Add --rollcall (via SEJM2GIT_BUILD_FLAGS="--dead-branches --rollcall") to also embed
per-MP voting records (per-club summary + named lists on vote commits, voter trailers on
the merge). It is opt-in because it adds ~460 names per vote and one cached API call per
vote.
Across runs a bill moves on its own: w-toku/… → a nowelizacja/… merge once enacted, or
→ odrzucone/… once voted down — because the underlying passed/stages/ELI changed,
not because of any local bookkeeping.
Entry into force (wchodzi w życie)
Merges are dated at the entry-into-force date, not publication, so git blame reflects
the law as actually in force. The authoritative date comes from the API; the parsed
schedule (entryforce.py) only overrides it for provisions named in an explicit
exception. Staggered acts ("…z wyjątkiem art. 2, który wchodzi w życie z dniem ogłoszenia")
are split into one dated merge per tranche. Vacatio legis (the publication→effect gap) is
naturally an approved-but-not-yet-merged PR; retroactive laws (z mocą od dnia…) get a
backdated commit and should be flagged.
Validation against the official text
sejm2git validate <eli> (in validate.py) cross-checks the reconstruction against the
authoritative consolidated PDF. Because consolidations are PDF-only, it extracts the body text
(font-size filtered to drop footnotes and superscript markers), normalizes editorial-only
differences (refreshed Dz.U. citations, line-break hyphenation, whitespace), and reports the
character-level recall of the reconstruction within the official text. For the shop-trading
act this is 97.2%, with the gap fully attributed: the official omits spent
consequential-amendment provisions (which the reconstruction keeps) and refreshes
cross-reference citations — neither is a normative discrepancy. (Validation also surfaced and
fixed a real bug: the ELI HTML ships a malformed charset=UTF-8; charset=UTF-8 meta that some
lxml versions mis-sniff, so the parser now decodes UTF-8 explicitly.)
Known limitations / honest gaps
- Source quirk: ELI's HTML occasionally glues a single-letter preposition to the next word (e.g. "Wzakresie" for "W zakresie").
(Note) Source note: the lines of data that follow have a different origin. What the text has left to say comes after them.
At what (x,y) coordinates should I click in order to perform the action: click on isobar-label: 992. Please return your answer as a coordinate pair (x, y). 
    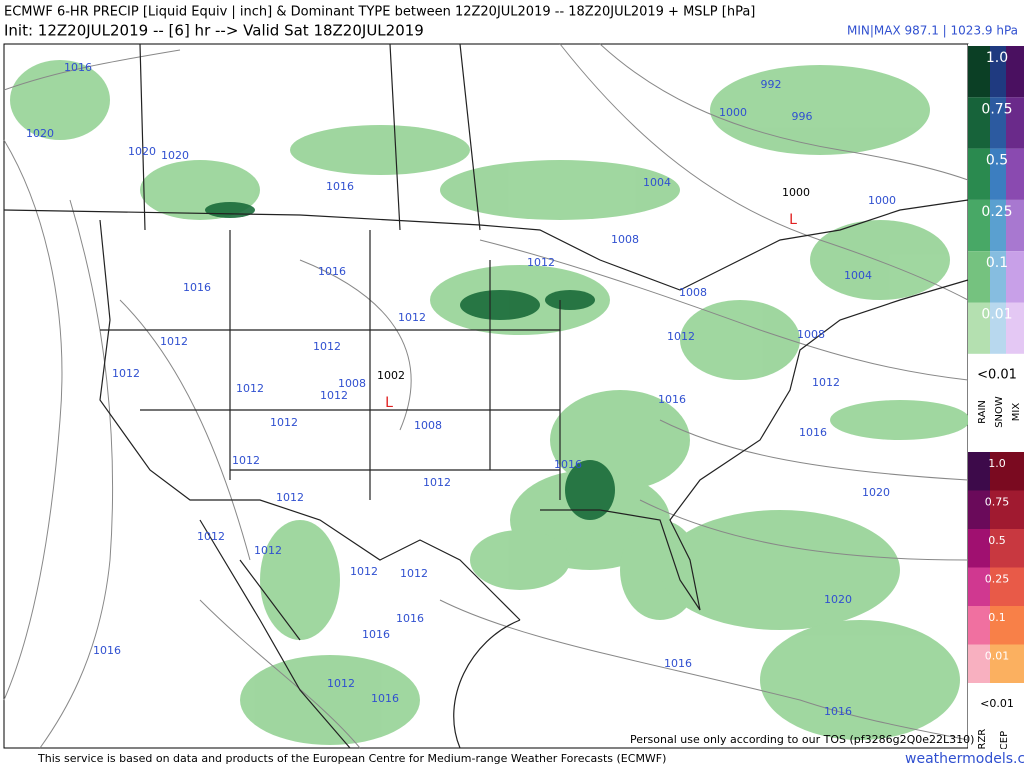
    Looking at the image, I should click on (772, 84).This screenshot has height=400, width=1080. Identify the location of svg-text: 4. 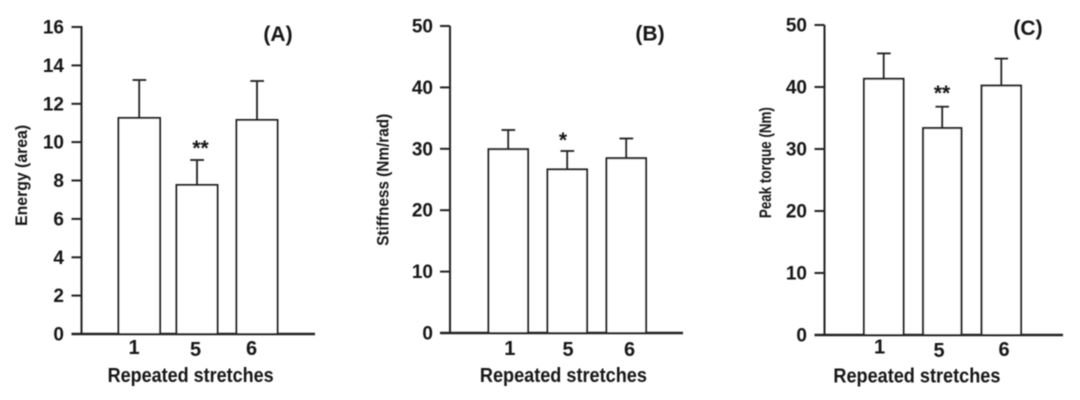
(58, 258).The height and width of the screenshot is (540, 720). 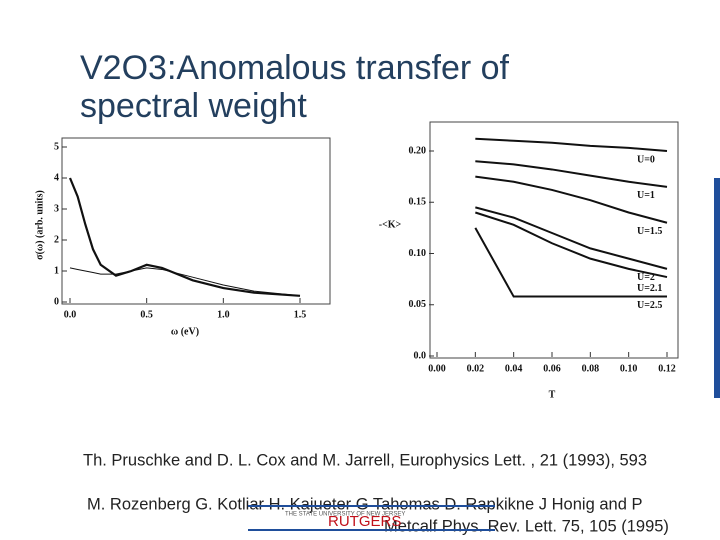 I want to click on series-label: U=2, so click(x=646, y=278).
Faithfully preserved for now, not patched.
- Instruction coverage handles the common amendment forms; any unrecognized form is recorded (never silently dropped) and surfaced in the consolidation report and commit message, so laws needing attention are flagged rather than silently mis-consolidated.
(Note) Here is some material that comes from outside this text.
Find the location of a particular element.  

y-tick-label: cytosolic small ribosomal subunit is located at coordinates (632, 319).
- Scope per the design: statutes (ustawy) + their executive regulations. Regulations
aren't voted, so they commit straight to
mainrather than via the branch model.
Roadmap
- Extend the validated corpus to the 2017–2019 cohorts (~98 more statutes — pure compute, the engine and caches are ready).
- Reconstruct failed/in-flight bills' would-be diffs (needs a PDF parser for druki).
- Apply-time long tail (~220 unapplied of 3096, zero unrecognized forms): cascading misses on ~100-instruction omnibus chains, no-HTML amending acts (2025–2026 — a source gap that backfills over time), deep in-house-provision nesting.
Done along the way: annex amendments (D27); second-order amendments — acts that rewrite another amending act's instructions before they enter into force — plus the extraction-completeness overhaul they required (payload-bearing trees, tiret lists, range/list targets; D28); full-cohort scale with sentence-level ops, content designation, lead-in replaces, and the performance work that makes a 90-amendment chain validate in minutes (D29); the scheduled sync service — fidelity gate, rebuild, push-on-change as a daily systemd timer (D30).